Maine’s Judges, Among the Lowest-Paid in the Nation, May Soon See a Cost-of-Living Increase

On Tuesday, January 14, the Judiciary Committee voted to support a measure granting all 60 Maine judges a 4 percent cost-of-living increase for both the current and prior fiscal year. Although the judiciary received a pay raise in July 2013 (the first since 1998), the statute also provides for annual cost-of-living increases, and the Maine bench has not received a cost-of-living increase since 2008. Even with the proposed increases, Maine’s judiciary would still be among the lowest paid in the nation. Read on for more about the proposal, and why Maine’s flagging judicial compensation should matter to Maine companies.

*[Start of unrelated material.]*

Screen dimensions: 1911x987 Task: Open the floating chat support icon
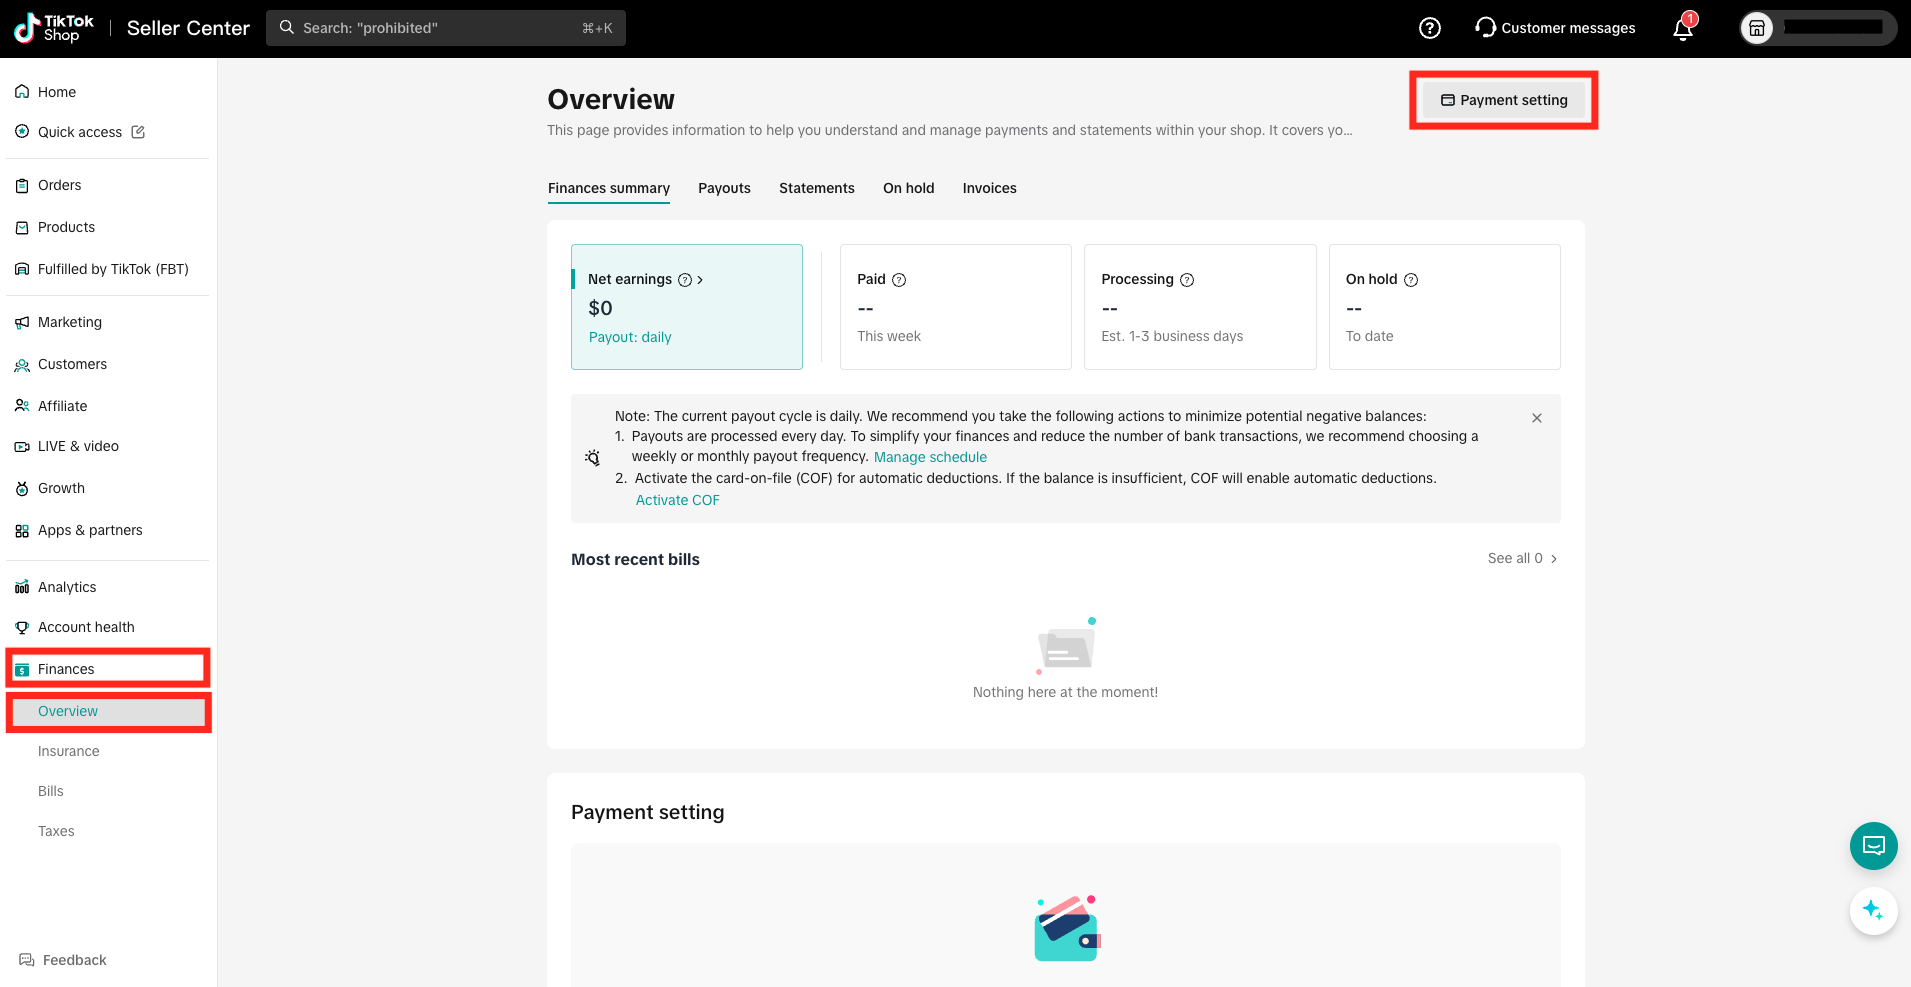(x=1873, y=846)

Despite the July 2013 raise, Maine judges are still among the lowest paid in the country. Maine lags far behind even New Hampshire, despite their similar caseloads. The following chart provides a sampling of the highest and lowest-paid judiciaries in the country:

Highest and lowest judicial salaries as of January 1, 2013. Source: National Center for State Courts (NCSC) (Link to report)

According to the National Center for State Courts (NCSC), Maine’s judicial compensation is failing to keep up with inflation.

Judiciary salaries over a decade, 2003-2013. Source: National Center for State Courts (NCSC) Maine judiciary salaries over a decade, 2003-2013. Source: NCSC

Proponents of a pay increase such as Joshua Tardy, chairman of the Judicial Compensation Commission, have expressed the concern that the professional diversity of the bench is narrowing, with most justices having a background in government or legal service agencies and no private practice or business experience. In today’s global and technology-driven economy, the Maine judiciary needs diverse and qualified candidates to keep pace with the issues affecting Maine companies and consumers. More competitive judicial compensation could help to cultivate a more diverse and qualified bench.

Before the cost-of-living increase goes through, the bill needs to pass through the House and Senate, and to receive funding approval from the Appropriations Committee.